Friday, December 31, 2010

Change

It’s that time of year, when…lots of people make lots of resolutions that they will quickly abandon, fail at, or simply forget. It’s an interesting phenomenon in our culture, one that I’ve never really adopted. I suspect it might be because I have spent my entire life from the age of 5 in an academic environment. For me, January is the beginning of the middle of the year. The ‘new year’ always begins in August for me – the Academic year is the way in which I tend to measure time movement. So this time of New Year’s resolutions and starting fresh has always felt a little bit ‘behind’ to me. It’s a time for mid-course corrections, yes, but the ‘new beginning’ came 4 ½ months ago.

Yet everyone else seems to be focused on all the new things they will begin to do starting tomorrow. The magazines in the grocery aisle, the morning news programs on TV, the talking heads on the radio have all been full of it recently. Losing weight seems to top the list, followed closely by starting an exercise program, getting organized and de-cluttering, getting your finances in order, starting or ending a relationship.

I get the tendency.

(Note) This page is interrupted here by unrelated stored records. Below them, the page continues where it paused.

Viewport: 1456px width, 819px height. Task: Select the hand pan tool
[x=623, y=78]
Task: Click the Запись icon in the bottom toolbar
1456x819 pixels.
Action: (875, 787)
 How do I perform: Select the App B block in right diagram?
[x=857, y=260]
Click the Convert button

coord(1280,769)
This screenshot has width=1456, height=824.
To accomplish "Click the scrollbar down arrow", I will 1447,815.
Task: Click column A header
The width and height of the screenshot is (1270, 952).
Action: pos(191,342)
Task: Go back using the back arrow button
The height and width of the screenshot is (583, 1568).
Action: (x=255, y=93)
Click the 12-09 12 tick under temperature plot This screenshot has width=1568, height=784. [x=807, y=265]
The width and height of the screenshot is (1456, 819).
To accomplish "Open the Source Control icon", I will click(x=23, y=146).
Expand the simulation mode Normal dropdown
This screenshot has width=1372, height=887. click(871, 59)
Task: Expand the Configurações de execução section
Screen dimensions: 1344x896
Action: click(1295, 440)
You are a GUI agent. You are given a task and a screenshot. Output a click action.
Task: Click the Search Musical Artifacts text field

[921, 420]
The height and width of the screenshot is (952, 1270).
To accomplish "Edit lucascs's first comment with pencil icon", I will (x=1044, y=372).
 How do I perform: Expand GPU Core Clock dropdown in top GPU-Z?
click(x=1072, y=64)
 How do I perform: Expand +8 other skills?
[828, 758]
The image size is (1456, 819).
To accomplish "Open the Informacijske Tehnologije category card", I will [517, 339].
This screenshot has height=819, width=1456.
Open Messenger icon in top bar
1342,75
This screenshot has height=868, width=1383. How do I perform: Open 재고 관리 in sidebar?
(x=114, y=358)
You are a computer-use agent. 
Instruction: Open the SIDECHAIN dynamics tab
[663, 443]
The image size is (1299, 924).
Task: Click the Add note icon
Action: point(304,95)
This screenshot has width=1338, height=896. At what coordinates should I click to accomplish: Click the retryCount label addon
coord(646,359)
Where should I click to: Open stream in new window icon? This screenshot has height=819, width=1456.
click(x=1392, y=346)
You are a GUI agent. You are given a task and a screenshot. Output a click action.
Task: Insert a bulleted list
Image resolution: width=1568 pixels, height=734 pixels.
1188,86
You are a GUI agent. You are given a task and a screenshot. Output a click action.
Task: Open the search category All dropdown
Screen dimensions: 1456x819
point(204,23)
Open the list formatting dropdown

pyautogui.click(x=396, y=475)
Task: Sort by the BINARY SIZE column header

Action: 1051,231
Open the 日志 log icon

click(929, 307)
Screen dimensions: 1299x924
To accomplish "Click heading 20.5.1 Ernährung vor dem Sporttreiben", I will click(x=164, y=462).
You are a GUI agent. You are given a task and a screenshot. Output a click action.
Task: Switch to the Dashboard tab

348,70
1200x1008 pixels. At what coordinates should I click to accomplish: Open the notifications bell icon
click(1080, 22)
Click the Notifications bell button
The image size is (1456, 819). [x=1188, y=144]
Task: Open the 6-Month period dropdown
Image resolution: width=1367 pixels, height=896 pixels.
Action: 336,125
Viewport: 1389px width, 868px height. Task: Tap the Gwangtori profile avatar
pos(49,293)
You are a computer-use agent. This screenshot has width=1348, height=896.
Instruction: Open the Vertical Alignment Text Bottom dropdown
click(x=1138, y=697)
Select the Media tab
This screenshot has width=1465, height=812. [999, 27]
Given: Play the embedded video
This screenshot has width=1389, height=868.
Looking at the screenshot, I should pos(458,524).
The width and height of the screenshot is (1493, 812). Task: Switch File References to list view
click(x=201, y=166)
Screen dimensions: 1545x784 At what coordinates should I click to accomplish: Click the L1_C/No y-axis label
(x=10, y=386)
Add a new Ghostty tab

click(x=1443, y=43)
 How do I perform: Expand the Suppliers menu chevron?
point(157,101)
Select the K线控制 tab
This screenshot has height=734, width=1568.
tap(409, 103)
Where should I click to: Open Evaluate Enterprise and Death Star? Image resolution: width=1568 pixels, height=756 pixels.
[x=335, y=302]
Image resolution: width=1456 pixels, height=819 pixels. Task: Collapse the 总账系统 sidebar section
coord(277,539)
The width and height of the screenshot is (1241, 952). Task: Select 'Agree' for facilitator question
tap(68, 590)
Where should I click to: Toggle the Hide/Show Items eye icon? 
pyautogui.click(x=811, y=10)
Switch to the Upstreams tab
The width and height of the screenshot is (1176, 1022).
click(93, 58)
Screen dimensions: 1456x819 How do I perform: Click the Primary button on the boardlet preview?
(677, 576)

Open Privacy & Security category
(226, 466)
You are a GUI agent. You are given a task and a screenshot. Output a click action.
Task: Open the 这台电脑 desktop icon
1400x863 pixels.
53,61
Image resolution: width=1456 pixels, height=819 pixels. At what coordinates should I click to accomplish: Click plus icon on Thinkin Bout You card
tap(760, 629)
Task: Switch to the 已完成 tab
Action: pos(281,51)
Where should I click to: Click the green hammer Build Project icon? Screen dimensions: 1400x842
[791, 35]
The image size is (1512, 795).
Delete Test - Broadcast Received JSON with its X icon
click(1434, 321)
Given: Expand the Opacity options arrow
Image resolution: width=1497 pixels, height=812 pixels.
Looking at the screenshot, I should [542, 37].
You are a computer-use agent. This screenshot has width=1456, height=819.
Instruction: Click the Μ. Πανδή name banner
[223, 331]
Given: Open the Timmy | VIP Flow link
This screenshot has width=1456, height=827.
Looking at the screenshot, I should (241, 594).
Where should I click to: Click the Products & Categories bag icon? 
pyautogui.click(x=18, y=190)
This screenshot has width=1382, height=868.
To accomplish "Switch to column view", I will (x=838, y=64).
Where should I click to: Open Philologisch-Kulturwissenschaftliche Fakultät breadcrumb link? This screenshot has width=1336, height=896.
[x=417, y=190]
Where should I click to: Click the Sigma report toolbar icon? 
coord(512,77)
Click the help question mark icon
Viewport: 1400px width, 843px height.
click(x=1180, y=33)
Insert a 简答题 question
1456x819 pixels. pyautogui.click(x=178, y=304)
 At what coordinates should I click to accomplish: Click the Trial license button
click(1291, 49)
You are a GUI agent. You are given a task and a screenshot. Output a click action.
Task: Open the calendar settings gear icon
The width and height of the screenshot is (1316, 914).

Anyone with even a modicum of self awareness is probably doing regular ‘progress checks’ on their life. How is this working for me? Am I getting where I want to be? Why not? What can I change? What can I do differently? But this pressure that our culture puts on us to make a massive change starting January 1 is an odd one to me and, truth be told, one that doesn’t seem particularly effective. If I come to the awareness that I need to change something, why wait until a page turns on the calendar? Why wouldn’t I start now?

I suspect that the ‘New Year’s part of the resolution making process is a way of saying (without really admitting to it) that I really don’t want to change or I’m really not ready to make the change. I recognize that I should or want a different outcome in my life, but I’m not yet ready to change the way I do things to make it happen. Or, maybe I’m just not convinced that if I’m not just a little more patient, things will eventually turn out the way that I want them to. Or, perhaps the real problem is in the unrealistic nature of the resolutions that we make.

Last year I made a resolution. I didn’t set out to make one – it evolved from a moment of clarity I experienced while eating lunch one day at my desk. We were in the beginning of the semester so it must have been the second or third week of January. I was eating a bowl of soup – Progresso minestrone – chock full of all things that are ‘good for you.’ There were kidney beans, great northern beans and lima beans – all of which I hate. But I was eating it – why? Because it was “good for me.” At that moment I had an epiphany. I’m an adult. I don’t have to eat food I don’t like just because it is good for me. I can make a choice about what I put in my mouth. I don’t like lima beans. I don’t have to eat lima beans EVER again.

So I got up, walked down to the break room, scraped the remains of my bowl of soup into the garbage and washed my bowl. When my secretary asked what I was doing, I announced – “I’ve just made a New Year’s resolution. I’m not eating any food that I don’t like just because it’s good for me.”

I have been completely successful at keeping my resolution. I have adapted recipes that have called for ingredients I don’t like by substituting ingredients I do like. The results might seem a little unorthodox to some, but they taste perfectly fine to me and they don’t contain mushy beans. An unforeseen benefit is that I have been even more conscious of making healthy food choices than I was before. Because I know that I have eliminated something ‘good for me’ from my food repertoire, I have been consciously aware of replacing it with something else that is good for me. My intake of bright green veggies has increased significantly now that I have eliminated those nasty, mushy things from my diet. This year’s resolution? – to continue keeping last year’s.

So the lesson for me is a simple one. Take charge of your life and your decisions and own them. Do it now. Don’t wait until the calendar turns a page or until you use up the last of something. Decide what needs doing and do it. Be resolved.